**Page**
---

La lecture critique des traductions se situe tout près de la critique, la prépare et la précède, se tient dans son entourage, sans avoir sa construction solide et ses ambitions d’autorité. Elle permet aussi le plaisir d’explorer le texte traduit, associé au travail d’identifier les stratégies des traducteurs, leurs tentations, maladresses ou réussites, pouvant aller pour cela loin dans l’histoire de la langue et de la culture ou dans les caves du texte et des politiques éditoriales. (p. 6)
3Pour démontrer la justesse de cette assertion, il nous suffirait, en guise d’argument complémentaire, de rapporter ici la remarque de Cédric Chauvin sur la traduction de l’Odyssée réalisée en 1955 par le poète Philippe Jaccottet qui serait un adieu à Homère tant le traducteur y développe sa propre poétique d’une transparente immédiateté3.
4Les différents exemples et analyses donnés à lire alimentent le consensus de plus en plus clair quant à l’idée que la critique des traductions représente pour les traductions une sorte de miroir biseauté qui les reflète et les réfléchit en assumant, comme dit l’auteure, « une nouvelle et double secondarité : le texte traduit se trouve au service du texte original mais le texte critique se trouve au service d’un texte déjà secondaire » (p. 8).

---

**Exercices à traiter**
- 1) Réécrivez le passage du texte sur la critique des traductions, de « La lecture critique » à « d’une transparente immédiateté3. », en remplaçant « plaisir » par « bonheur ».
- 2) Prolongez le texte sur la critique des traductions au-delà de sa dernière phrase.

**Données enregistrées**

---

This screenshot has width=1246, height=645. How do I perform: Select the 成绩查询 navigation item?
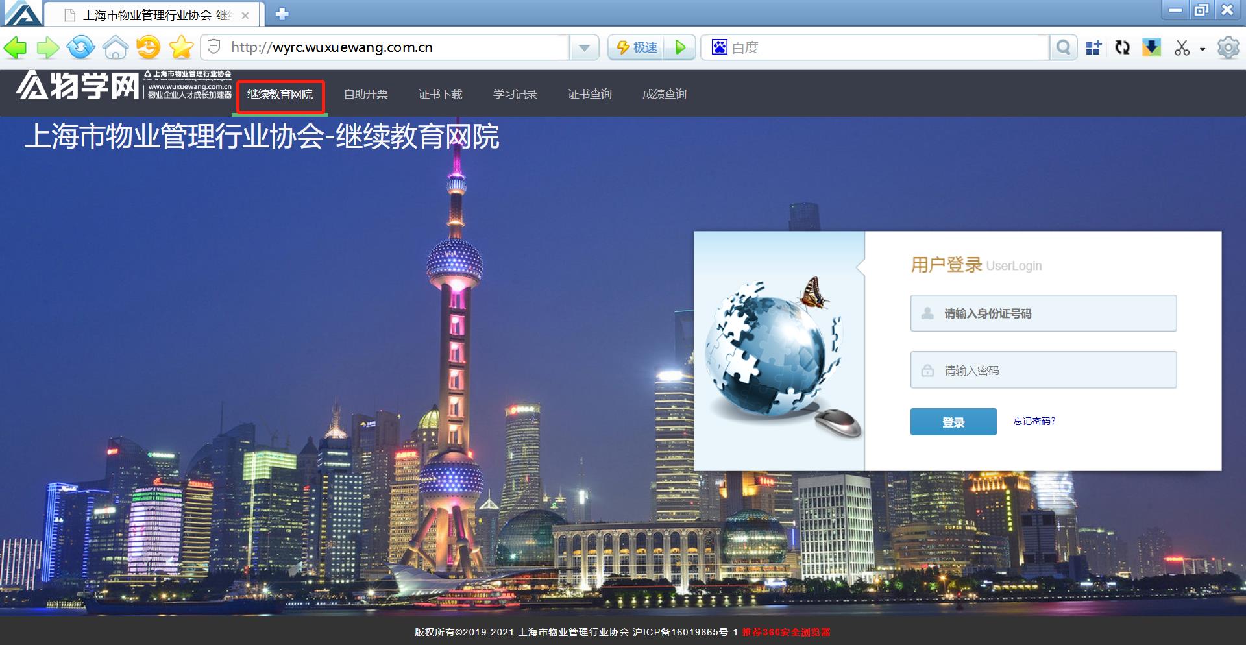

---

**Résultats**
- 1)
La lecture critique des traductions se situe tout près de la critique, la prépare et la précède, se tient dans son entourage, sans avoir sa construction solide et ses ambitions d’autorité. Elle permet aussi le bonheur d’explorer le texte traduit, associé au travail d’identifier les stratégies des traducteurs, leurs tentations, maladresses ou réussites, pouvant aller pour cela loin dans l’histoire de la langue et de la culture ou dans les caves du texte et des politiques éditoriales. (p. 6)
3Pour démontrer la justesse de cette assertion, il nous suffirait, en guise d’argument complémentaire, de rapporter ici la remarque de Cédric Chauvin sur la traduction de l’Odyssée réalisée en 1955 par le poète Philippe Jaccottet qui serait un adieu à Homère tant le traducteur y développe sa propre poétique d’une transparente immédiateté3.

- 2)
5Avec une humilité qui, elle, ne semble pas feinte, la traductologue présente un véritable « plaidoyer pour une forme libre et souple d’accueil et des critiques des textes traduits » et propose ensuite comme traductions dans le miroir, des textes extraits d’œuvres de Balzac, Jules Verne, Panait Istrati, Raymond Queneau, Marthe Bibesco, Henri Michaux, Yves Bonnefoy, Dominique Camus, Charles Perrault ; c’est la section la plus riche du livre et la plus enrichissante en termes de pratique de la traduction. Ainsi, s’arrêtant longuement sur plusieurs traductions roumaines faites à partir du Château des Carpathes de J. Verne — œuvre pour de multiples raisons intéressante comme objet d’étude — la traductologue fait remarquer que pour réduire l’opacité du travail traductif un des trois traducteurs aurait dû accompagner sa version roumaine d’une préface ou d’une postface en l’absence desquelles « un sentiment inconfortable d’arbitraire » se crée, « car ni l’étrangeté d’un espace mal connu, ni la familiarité d’un autre bien connu ne s’imposent et l’original est trahi justement par cette hésitation entre deux solutions extrêmes » (p. 100). C’est toujours l’analyse des trois mêmes traductions roumaines qui offre l’occasion à M. Constantinescu d’opérer la distinction nette entre retraduction et nouvelle version :
[…] il y a une différence à faire entre « retraduction » et « nouvelle version » en cela que la première se propose de corriger ou de résoudre un problème que les versions antérieures ont soulevé tandis qu’une nouvelle version n’a pas nécessairement cette ambition. (Ibid.)
6Très pertinentes encore, les mises en regard des poèmes de Queneau et de leurs traductions roumaines4 — parfait exemple de ce que devrait être une lecture critique des traductions.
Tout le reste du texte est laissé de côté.